しかしな神狼よ。強き神々の再生されるその時こそが我らにとっての好機なのだよ。食うか食われるか。
それがこの世界の真理だ!
あとは俺に任せておけ神狼よ」
「ああ。兄者の命令には逆らえないが、大丈夫なのか?」
「任せておけ」
巨大な狼、フェンリルはそう言うと更なる雨と風を呼び寄せた。
☆
《レリトニール公子視点》
先程から急に雨足が強くなった。もはや息をするのも苦しく感じるよ。これはダメだ。
これでは、山に逃げた人も助からない。
周りを見ると酷い状況だ。
泣き叫ぶ人。
溺れる女の子。
なんなんだ。
俺は必死で人々を助け続けた。
家の屋根に登っている人を見つけるとどんどん転移でそれらの山に飛ばしていった。
溺れている人はまとめて転移。時には洪水そのものを海に転移で海まで飛ばしたりした。
でも、これってもし大事な物とか誰かを水と一緒に転移してしまったらなんて考えるとちょっと躊躇っちゃう。

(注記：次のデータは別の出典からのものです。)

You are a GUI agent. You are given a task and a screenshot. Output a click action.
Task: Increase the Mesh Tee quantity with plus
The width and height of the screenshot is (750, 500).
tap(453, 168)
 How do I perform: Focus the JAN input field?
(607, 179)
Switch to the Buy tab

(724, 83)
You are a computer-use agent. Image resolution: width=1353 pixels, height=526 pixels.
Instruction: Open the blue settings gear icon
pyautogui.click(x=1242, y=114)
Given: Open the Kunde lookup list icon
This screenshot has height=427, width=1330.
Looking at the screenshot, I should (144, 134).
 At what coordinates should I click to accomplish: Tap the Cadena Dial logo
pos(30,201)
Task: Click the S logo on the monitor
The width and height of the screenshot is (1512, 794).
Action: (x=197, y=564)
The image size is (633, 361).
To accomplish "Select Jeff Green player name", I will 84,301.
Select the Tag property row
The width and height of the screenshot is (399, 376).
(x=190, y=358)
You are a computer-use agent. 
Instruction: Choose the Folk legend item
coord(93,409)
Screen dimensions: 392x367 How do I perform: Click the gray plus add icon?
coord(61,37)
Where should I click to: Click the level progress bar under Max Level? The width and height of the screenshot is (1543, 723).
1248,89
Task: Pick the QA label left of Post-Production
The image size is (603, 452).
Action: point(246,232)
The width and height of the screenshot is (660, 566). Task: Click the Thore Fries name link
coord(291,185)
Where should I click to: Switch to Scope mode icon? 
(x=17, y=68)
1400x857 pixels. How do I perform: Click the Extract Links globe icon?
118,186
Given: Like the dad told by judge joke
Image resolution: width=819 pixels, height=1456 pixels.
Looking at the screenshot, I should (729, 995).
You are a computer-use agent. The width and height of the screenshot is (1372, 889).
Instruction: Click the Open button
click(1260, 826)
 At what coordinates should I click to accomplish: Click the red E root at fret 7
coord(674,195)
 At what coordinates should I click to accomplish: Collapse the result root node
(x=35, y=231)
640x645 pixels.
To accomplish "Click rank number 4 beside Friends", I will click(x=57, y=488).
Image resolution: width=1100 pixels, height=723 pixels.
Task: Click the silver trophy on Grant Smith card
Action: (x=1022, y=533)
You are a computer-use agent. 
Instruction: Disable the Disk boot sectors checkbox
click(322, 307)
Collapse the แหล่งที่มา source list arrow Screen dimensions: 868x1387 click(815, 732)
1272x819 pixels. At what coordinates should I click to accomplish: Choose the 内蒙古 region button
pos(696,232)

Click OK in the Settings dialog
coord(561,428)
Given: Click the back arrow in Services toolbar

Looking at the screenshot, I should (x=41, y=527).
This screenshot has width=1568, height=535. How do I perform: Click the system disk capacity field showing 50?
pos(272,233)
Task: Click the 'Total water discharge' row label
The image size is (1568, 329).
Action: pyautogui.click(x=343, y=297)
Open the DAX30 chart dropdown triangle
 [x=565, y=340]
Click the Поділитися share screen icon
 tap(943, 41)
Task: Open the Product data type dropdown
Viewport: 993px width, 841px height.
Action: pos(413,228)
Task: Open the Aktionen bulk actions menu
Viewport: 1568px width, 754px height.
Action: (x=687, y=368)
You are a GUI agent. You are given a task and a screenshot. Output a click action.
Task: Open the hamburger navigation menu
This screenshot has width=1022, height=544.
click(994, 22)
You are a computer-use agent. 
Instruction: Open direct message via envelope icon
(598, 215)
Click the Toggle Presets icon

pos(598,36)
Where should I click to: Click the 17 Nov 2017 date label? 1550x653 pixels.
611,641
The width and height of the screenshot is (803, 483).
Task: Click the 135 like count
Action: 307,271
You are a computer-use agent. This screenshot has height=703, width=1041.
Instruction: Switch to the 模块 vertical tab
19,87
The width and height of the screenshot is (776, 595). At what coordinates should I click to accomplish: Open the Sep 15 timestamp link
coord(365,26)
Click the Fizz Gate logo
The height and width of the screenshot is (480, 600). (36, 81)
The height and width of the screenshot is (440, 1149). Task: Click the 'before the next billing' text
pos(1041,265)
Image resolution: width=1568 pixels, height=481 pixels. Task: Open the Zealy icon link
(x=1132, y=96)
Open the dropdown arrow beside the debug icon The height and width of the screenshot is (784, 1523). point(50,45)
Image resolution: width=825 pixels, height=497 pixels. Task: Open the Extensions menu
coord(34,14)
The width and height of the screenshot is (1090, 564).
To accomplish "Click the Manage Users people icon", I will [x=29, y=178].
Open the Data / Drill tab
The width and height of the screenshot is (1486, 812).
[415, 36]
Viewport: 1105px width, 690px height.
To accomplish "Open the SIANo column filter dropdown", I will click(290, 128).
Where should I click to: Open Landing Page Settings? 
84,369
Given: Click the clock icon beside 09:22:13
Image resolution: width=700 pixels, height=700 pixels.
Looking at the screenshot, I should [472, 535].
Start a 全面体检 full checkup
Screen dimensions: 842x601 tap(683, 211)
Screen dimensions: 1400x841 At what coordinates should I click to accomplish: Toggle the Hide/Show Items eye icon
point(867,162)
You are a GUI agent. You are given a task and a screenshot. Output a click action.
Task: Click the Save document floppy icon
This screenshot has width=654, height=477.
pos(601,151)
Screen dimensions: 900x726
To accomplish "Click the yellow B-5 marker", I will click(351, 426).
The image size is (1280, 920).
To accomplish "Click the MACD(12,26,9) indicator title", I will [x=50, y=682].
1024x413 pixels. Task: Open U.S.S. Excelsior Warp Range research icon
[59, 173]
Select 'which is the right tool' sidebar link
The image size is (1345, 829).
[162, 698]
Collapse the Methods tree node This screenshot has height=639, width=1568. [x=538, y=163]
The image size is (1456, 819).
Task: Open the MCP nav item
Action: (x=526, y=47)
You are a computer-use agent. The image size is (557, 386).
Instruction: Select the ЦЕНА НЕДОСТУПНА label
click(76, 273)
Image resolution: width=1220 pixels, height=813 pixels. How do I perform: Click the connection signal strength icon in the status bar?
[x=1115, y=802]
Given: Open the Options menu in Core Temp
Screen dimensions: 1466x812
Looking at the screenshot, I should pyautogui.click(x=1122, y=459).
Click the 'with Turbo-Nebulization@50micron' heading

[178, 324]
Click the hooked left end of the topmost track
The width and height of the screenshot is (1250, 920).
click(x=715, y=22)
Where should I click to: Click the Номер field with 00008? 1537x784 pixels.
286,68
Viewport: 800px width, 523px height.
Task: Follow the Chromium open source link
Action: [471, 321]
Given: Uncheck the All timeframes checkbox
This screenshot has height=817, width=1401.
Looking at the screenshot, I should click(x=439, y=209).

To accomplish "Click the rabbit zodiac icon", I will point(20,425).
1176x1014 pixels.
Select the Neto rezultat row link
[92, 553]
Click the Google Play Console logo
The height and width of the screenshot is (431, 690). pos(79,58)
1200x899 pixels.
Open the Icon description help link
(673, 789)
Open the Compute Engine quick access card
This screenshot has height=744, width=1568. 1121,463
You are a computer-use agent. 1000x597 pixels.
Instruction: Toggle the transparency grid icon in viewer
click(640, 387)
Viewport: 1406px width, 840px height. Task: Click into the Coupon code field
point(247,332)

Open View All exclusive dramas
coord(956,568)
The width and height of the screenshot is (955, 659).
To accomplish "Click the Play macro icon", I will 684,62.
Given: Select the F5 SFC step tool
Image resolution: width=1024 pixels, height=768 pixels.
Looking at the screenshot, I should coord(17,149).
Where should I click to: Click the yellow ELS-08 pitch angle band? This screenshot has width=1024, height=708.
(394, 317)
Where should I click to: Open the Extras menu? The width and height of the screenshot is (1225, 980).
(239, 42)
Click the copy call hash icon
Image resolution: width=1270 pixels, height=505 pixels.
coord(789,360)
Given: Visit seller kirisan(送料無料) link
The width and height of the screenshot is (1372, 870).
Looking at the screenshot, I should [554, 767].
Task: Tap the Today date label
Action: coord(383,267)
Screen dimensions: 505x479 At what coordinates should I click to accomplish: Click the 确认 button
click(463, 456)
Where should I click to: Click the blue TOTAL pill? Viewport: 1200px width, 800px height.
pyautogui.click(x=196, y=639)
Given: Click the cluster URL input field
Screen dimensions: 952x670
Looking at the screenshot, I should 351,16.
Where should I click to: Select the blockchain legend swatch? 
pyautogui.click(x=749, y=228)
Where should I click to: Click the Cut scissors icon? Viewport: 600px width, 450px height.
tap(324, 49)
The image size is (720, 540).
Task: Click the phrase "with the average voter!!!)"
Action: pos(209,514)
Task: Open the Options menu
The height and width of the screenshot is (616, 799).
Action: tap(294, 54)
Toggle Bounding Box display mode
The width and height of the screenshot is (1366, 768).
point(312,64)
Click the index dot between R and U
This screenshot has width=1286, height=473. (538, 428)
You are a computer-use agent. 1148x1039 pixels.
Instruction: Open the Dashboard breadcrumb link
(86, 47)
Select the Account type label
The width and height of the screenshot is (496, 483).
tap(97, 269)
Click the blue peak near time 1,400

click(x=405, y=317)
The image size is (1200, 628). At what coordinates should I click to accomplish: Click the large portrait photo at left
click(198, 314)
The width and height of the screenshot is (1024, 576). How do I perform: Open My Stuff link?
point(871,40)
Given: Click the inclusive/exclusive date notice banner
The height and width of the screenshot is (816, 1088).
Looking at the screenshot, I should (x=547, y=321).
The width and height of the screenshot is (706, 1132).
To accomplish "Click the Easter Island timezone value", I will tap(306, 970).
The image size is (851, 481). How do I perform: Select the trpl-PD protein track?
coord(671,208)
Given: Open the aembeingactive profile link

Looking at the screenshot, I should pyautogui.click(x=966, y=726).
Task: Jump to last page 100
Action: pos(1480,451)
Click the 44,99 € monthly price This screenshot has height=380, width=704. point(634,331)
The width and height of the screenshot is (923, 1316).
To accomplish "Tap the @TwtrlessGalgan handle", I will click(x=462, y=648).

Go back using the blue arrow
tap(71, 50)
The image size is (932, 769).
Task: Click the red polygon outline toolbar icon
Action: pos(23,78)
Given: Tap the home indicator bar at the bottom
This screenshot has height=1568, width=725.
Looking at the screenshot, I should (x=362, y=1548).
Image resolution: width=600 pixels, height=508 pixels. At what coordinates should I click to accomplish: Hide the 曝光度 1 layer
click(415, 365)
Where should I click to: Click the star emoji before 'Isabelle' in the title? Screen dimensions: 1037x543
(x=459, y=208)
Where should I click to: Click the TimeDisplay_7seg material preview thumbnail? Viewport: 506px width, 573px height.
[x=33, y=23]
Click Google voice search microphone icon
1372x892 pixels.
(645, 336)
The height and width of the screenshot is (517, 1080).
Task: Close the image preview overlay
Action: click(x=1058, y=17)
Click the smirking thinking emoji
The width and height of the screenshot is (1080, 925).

こんなことをしていて一体何人の人を助けることができるだろう?
どれくらいの人が犠牲になるの?
これではダメだ。
そうこうしているうちにも豪雨の勢いがどんどん増してきた。本当にバケツをひっくり返すような感じで降り始めた。
これまでにも数えきれない人々を救ったけど、しかしこれでは手がつけられない。
俺は無力感を感じながら、古い神には申し訳ないが直接やめてもらえるように説得するしかないと覚悟を決めた。